Journal Genome Biol Evol

Publisher Oxford University Press

Specialties Biology
Genetics
Molecular Biology

Date 2018 Jun 4

PMID 29860278

Citations 10

Authors

Yukihiro Kinjo

Thomas Bourguignon

Kwei Jun Tong

Hirokazu Kuwahara

Sang Jin Lim

Kwang Bae Yoon

Shuji Shigenobu

Yung Chul Park

Christine A Nalepa

Yuichi Hongoh

Moriya Ohkuma

Nathan Lo

Gaku Tokuda

Affiliations

Soon will be listed here.

Abstract

Almost all examined cockroaches harbor an obligate intracellular endosymbiont, Blattabacterium cuenoti. On the basis of genome content, Blattabacterium has been inferred to recycle nitrogen wastes and provide amino acids and cofactors for its hosts. Most Blattabacterium strains sequenced to date harbor a genome of ∼630 kbp, with the exception of the termite Mastotermes darwiniensis (∼590 kbp) and Cryptocercus punctulatus (∼614 kbp), a representative of the sister group of termites. Such genome reduction may have led to the ultimate loss of Blattabacterium in all termites other than Mastotermes.

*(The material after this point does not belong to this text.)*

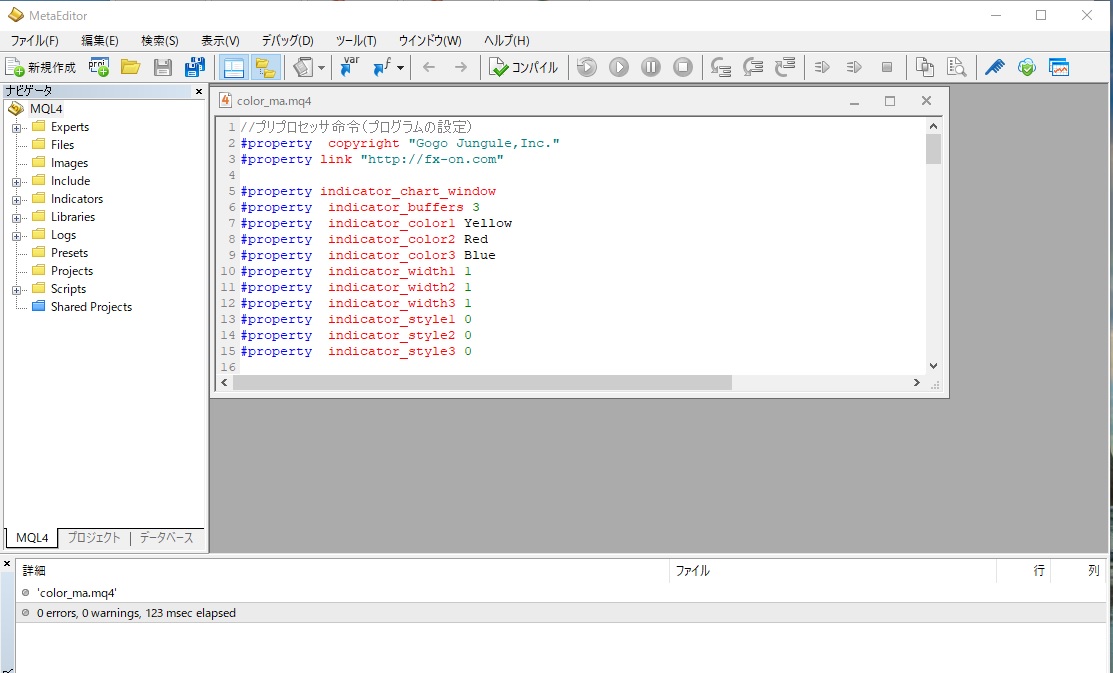
Task: Click the new project icon
Action: (x=99, y=67)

In this study, we sequenced 11 new Blattabacterium genomes from three species of Cryptocercus in order to shed light on the genomic evolution of Blattabacterium in termites and Cryptocercus. All genomes of Cryptocercus-derived Blattabacterium genomes were reduced (∼614 kbp), except for that associated with Cryptocercus kyebangensis, which comprised 637 kbp. Phylogenetic analysis of these genomes and their content indicates that Blattabacterium experienced parallel genome reduction in Mastotermes and Cryptocercus, possibly due to similar selective forces. We found evidence of ongoing genome reduction in Blattabacterium from three lineages of the C. punctulatus species complex, which independently lost one cysteine biosynthetic gene. We also sequenced the genome of the Blattabacterium associated with Salganea taiwanensis, a subsocial xylophagous cockroach that does not vertically transmit gut symbionts via proctodeal trophallaxis. This genome was 632 kbp, typical of that of nonsubsocial cockroaches. Overall, our results show that genome reduction occurred on multiple occasions in Blattabacterium, and is still ongoing, possibly because of new associations with gut symbionts in some lineages.

Citing Articles

Endosymbioses Have Shaped the Evolution of Biological Diversity and Complexity Time and Time Again.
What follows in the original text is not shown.